▶ **Text excerpt**
________________________________________

Heimdall: Then let it come! We shall meet it with weapons in hand and joy in our hearts! Our lives belong to ODIN!

Too Human is a 2008 Action RPG developed by Silicon Knights and published by Microsoft Studios for the Xbox 360.

The plot is a science-fiction take on Norse Mythology, with its characters and events forming the basis for human gods, monsters and legends. The Æsir Corporation and its cybernetically enhanced rulers stand watch over what little remains of humanity during the last days of an ongoing war against sentient machines whose motivations are left unclear at best. Baldur — seen by the humans as less distant and aloof than his fellow "gods" — leads a hunt for a particularly nasty robot, GRNDL-1, and is drawn into a larger plot tied to the mystery of his wife's death.

Planned to be a trilogy, the game released to mixed reception and underperformed commercially, preventing any sequels that would conclude the myriad of dangling plot threads. More importantly, however, is the title's role in its developer's bankruptcy. Silicon Knights blamed negative press reaction to early Too Human gameplay on Epic Games for giving them an incomplete version of Unreal Engine 3, claiming it hurt the game's development. Epic not only won the case after it was made clear Silicon Knights knew exactly what they were getting to with the early version of UE3, but they also successfully counter-sued when it was discovered that the supposed proprietary engine that the developer moved Too Human to stole code from Epic's game engine. In addition to now owing millions in damages and legal fees, the court ordered all copies of this game (and any other games that used the stolen code) destroyed and the game purged from all online stores; with nothing to their name, the studio shut down.

Despite this, in June 2019, Too Human surprisingly became one of the last Xbox 360 titles made backwards compatible for the Xbox One, being re-released on the Xbox Games Store for free.

Too Human provides examples of:

  • After the End: The current frozen state of the world is stated to be the result of a 3000 year nuclear winter caused by a war between the still functioning machines of a long dead warring nation and the rest of the world and antimatter weaponry.
  • A.I.-cronym: Multiple:
    • ODIN (Organically Distributed Intelligence Network)
    • NORNs (Non Organic Rational Nanosystems).
  • The All-Seeing A.I.: ODIN (Organically Distributed Intelligence Network) is presented as this, leading the Aesir and represented as a disembodied voice that addresses all of Asgard which everyone else worships and serves. It manages to view anything around and outside its domain through cybernetic ravens.
  • And I Must Scream: Loki is seen for much of the story being trapped in a simulation machine and forced to suffer mentally through a simulation of him having acidic snake venom poured on his face. Despite this, he can still project his mind into Cyberspace to masquerade as one of the Norns.

________________________________________

▶ **Data provided**
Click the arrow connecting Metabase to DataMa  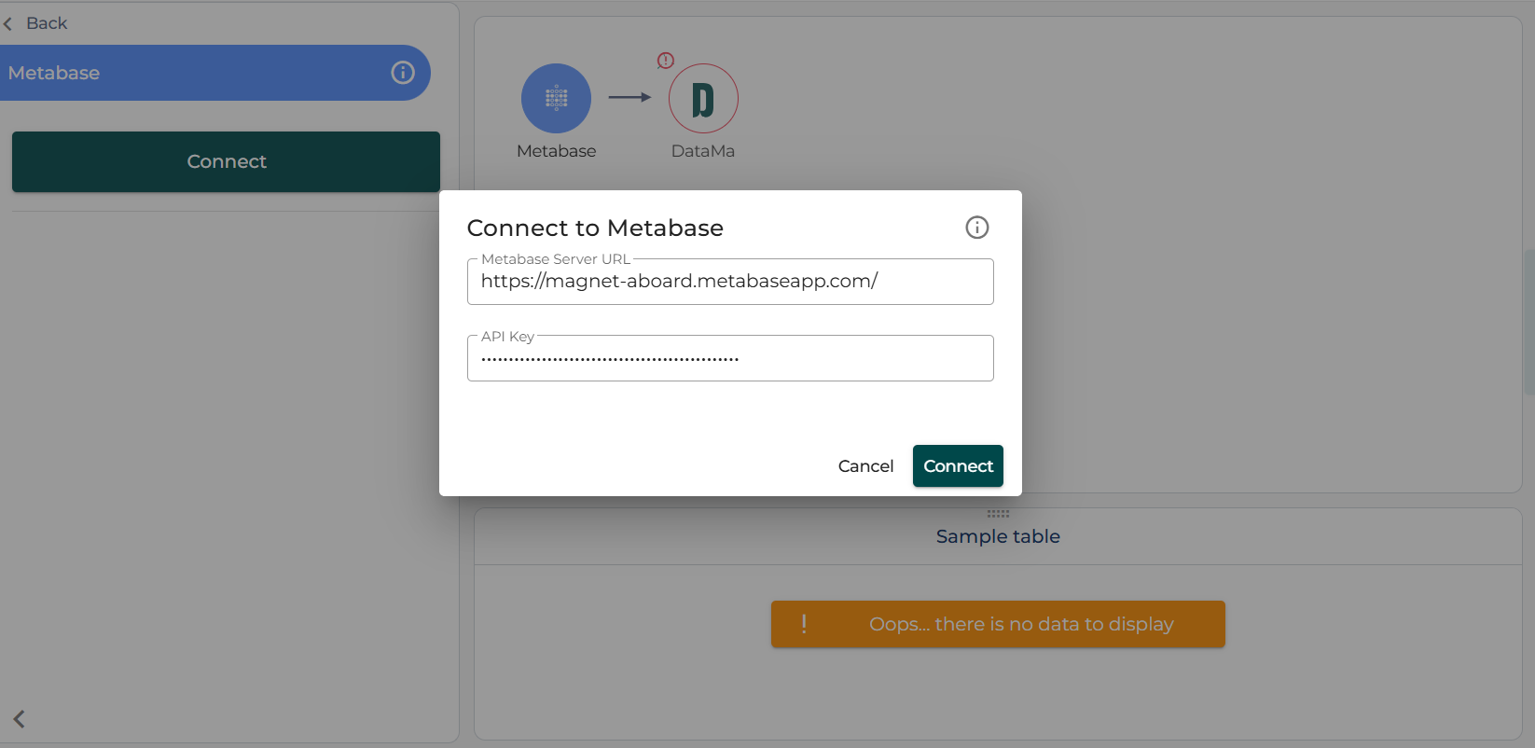630,97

________________________________________

▶ **Prompt**
Rewrite the part of the Too Human excerpt that begins with the words "Heimdall: Then let" and ends with "his wife's death.", replacing "Baldur" with "Balder" throughout.

▶ **Response to this task**
Heimdall: Then let it come! We shall meet it with weapons in hand and joy in our hearts! Our lives belong to ODIN!

Too Human is a 2008 Action RPG developed by Silicon Knights and published by Microsoft Studios for the Xbox 360.

The plot is a science-fiction take on Norse Mythology, with its characters and events forming the basis for human gods, monsters and legends. The Æsir Corporation and its cybernetically enhanced rulers stand watch over what little remains of humanity during the last days of an ongoing war against sentient machines whose motivations are left unclear at best. Balder — seen by the humans as less distant and aloof than his fellow "gods" — leads a hunt for a particularly nasty robot, GRNDL-1, and is drawn into a larger plot tied to the mystery of his wife's death.